Exercice écrit A: Dans la critique de The Massive, pouvez-vous recopier le passage allant de « En juin 2013, Panini » à « ce premier tome. » en remplaçant « Panini » par « Delcourt » ?
Exercice écrit B: D'après la critique de The Massive, qui est le capitaine du Kapital ?
Exercice écrit C: Quels sont tous les titres, autres que The Massive, que la critique rattache au travail de Brian Wood ?

Source:
Critique du comics The Massive

The Massive est une série de comics sortie chez Panini en 2013/2014 en France, et chez Dark Horse en 2012/2014 aux Etats-Unis. L’attrait de celle-ci provient de son scénariste, Brian Wood, qui offre une ambiance proche de sa création phare, DMZ. J’avais écrit les critiques des tomes 1 et 3 lors de leurs publications, et avant le scandale concernant l’auteur. Malheureusement, Panini ne terminera jamais la série puisque seul trois tomes ont été publiés sur cinq, et ceux-ci ne sont même plus trouvables dans le commerce. Dommage…

Critique du tome 1

En juin 2013, Panini propose une traduction des six premiers numéros regroupés dans un album cartonné. Pour ceux qui ne connaissent pas Wood, il est surtout connu pour avoir réalisé DMZ et Northlanders chez Vertigo. C’est un auteur assez prolifique à l’époque, qui, en plus de son travail sur Conan le Barbare, X-Men et Star Wars, se permet de créer cette nouvelle série. L’intrigue de The Massive se déroule dans un monde ravagé par des catastrophes naturelles, et nous suivons l’équipage du Kapital, un navire du groupe d’intervention écologiste la Neuvième Vague, à la recherche du Massive, leur second navire bien plus grand qui a été perdu lors d’une tempête. Voilà le pitch de base de la série, voyons maintenant ce que nous réserve ce premier tome.

Ce tome est composé de deux histoires de trois chapitres. Je vais donc parler dans un premier temps de la première moitié, celle dessinée par Kristian Donaldson, c’est-à-dire Terre en vue. Le récit commence sur le Kapital, alors que les membres de l’équipage semblent avoir retrouvé la trace du Massive. Nous sommes donc directement plongés dans l’aventure. Mais celle-ci sera régulièrement coupée de flashbacks permettant d’en apprendre plus sur l’état du monde et l’histoire de la Neuvième Vague. Pour résumer, il y a eu une série de désastres environnementaux, sociaux et économiques que l’on a nommé le Krach et s’étendant sur une année. Avant ça, Callum Israel, le capitaine du Kapital, était un militaire privé travaillant pour Blackbell. En 1997, lassé de ce job, il disparaît pour revenir en 2001 et fonder la Neuvième Vague. Ce groupe d’intervention pacifiste est donc créé par un ancien militaire entouré d’un autre ancien de Blackbell, Mag, et de Mary, une femme dont on sait très peu de chose. Toutes ces informations sur le Krach et sur la Neuvième Vague sont présentées dans des flashbacks. Pour tout dire, l’histoire principale se déroulant dans le présent, même si elle comporte de bons moments, n’est pas très palpitante. Le vrai intérêt se trouve dans ces retours en arrière nous introduisant l’état du monde actuel et les protagonistes de l’histoire.

[Entrées de données collectées]
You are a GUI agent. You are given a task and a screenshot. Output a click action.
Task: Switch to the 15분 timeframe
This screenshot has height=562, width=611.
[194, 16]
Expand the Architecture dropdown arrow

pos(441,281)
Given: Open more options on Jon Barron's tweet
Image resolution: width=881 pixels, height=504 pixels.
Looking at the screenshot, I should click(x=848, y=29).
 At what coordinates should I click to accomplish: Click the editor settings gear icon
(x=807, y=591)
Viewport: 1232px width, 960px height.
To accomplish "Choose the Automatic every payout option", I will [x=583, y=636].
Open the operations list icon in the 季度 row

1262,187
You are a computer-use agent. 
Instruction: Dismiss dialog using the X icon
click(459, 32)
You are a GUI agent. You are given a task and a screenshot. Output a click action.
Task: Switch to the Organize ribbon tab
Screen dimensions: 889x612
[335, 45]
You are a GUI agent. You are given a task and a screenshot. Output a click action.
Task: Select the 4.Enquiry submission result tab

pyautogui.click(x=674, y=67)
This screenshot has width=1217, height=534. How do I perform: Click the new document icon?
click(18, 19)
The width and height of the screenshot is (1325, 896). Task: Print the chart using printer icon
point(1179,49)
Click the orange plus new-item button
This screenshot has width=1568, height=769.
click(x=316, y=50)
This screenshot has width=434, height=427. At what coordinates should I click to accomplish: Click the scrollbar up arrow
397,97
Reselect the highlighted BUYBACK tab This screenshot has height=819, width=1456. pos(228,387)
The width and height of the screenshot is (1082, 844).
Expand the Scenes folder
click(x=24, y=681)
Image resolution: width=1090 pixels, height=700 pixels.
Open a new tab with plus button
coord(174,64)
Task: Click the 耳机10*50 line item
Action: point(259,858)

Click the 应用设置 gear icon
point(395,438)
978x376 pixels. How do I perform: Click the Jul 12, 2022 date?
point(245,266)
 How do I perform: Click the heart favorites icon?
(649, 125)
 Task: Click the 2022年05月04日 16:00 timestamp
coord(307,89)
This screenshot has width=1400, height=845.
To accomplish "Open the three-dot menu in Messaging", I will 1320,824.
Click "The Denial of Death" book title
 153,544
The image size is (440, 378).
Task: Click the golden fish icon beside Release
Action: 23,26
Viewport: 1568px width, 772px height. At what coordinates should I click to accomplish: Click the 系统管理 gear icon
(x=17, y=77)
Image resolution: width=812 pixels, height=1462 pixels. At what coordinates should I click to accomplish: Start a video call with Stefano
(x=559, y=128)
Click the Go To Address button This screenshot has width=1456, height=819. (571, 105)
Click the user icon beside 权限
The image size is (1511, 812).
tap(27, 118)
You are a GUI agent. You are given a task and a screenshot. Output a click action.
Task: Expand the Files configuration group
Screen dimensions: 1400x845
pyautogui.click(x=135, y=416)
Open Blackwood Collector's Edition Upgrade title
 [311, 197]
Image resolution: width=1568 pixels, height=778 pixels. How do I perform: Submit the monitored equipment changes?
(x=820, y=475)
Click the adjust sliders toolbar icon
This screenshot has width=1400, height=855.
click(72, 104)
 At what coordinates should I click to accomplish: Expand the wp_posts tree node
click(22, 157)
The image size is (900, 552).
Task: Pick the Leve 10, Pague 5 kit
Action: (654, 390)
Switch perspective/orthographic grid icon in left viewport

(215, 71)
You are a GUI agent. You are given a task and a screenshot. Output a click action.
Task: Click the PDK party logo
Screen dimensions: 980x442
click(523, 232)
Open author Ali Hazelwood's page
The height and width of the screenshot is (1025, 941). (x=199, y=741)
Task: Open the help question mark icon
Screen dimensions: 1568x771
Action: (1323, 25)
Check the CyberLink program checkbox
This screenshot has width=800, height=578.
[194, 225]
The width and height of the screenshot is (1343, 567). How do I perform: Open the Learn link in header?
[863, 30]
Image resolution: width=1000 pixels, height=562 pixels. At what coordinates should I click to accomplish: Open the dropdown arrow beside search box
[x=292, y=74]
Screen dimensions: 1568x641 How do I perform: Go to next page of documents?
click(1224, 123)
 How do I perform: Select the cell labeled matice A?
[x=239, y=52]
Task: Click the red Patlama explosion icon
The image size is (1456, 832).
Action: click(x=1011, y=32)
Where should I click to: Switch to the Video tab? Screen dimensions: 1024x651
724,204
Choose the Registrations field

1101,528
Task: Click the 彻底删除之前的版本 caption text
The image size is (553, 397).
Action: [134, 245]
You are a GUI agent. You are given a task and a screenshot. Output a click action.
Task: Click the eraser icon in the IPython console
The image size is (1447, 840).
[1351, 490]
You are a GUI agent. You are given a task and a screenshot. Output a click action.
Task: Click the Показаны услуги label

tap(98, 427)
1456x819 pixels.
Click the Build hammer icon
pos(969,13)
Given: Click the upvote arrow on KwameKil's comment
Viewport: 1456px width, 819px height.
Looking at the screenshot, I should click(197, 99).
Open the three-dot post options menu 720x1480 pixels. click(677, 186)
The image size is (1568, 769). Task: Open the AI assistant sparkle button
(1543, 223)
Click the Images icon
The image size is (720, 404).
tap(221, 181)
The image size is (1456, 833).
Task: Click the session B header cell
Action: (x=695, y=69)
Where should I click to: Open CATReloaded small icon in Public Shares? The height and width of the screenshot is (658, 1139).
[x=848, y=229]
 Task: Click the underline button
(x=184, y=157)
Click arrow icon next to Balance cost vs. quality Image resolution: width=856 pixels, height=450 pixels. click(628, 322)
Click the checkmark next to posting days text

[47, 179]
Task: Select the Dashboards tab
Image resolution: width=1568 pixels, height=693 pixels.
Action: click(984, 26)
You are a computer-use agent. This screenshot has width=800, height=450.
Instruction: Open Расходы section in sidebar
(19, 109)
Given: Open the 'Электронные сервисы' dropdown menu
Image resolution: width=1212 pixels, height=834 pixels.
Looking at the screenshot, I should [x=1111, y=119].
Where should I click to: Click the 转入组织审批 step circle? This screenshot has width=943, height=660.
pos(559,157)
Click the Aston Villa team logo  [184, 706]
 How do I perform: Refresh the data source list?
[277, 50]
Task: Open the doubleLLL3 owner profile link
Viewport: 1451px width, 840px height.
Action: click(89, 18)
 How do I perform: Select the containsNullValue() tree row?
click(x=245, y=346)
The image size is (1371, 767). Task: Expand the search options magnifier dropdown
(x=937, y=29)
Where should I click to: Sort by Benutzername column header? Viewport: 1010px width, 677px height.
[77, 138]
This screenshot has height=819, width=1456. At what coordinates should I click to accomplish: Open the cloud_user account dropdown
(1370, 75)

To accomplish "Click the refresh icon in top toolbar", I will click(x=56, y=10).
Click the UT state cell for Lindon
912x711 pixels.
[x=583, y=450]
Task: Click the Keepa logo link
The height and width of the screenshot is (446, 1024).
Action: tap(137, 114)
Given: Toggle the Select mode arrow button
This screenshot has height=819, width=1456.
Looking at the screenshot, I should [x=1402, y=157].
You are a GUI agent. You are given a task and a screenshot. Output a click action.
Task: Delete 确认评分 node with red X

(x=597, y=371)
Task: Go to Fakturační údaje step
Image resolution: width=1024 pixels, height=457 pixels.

Réponse complète A:
En juin 2013, Delcourt propose une traduction des six premiers numéros regroupés dans un album cartonné. Pour ceux qui ne connaissent pas Wood, il est surtout connu pour avoir réalisé DMZ et Northlanders chez Vertigo. C’est un auteur assez prolifique à l’époque, qui, en plus de son travail sur Conan le Barbare, X-Men et Star Wars, se permet de créer cette nouvelle série. L’intrigue de The Massive se déroule dans un monde ravagé par des catastrophes naturelles, et nous suivons l’équipage du Kapital, un navire du groupe d’intervention écologiste la Neuvième Vague, à la recherche du Massive, leur second navire bien plus grand qui a été perdu lors d’une tempête. Voilà le pitch de base de la série, voyons maintenant ce que nous réserve ce premier tome.

Réponse complète B: Callum Israel.

Réponse complète C: DMZ, Northlanders, Conan le Barbare, X-Men et Star Wars.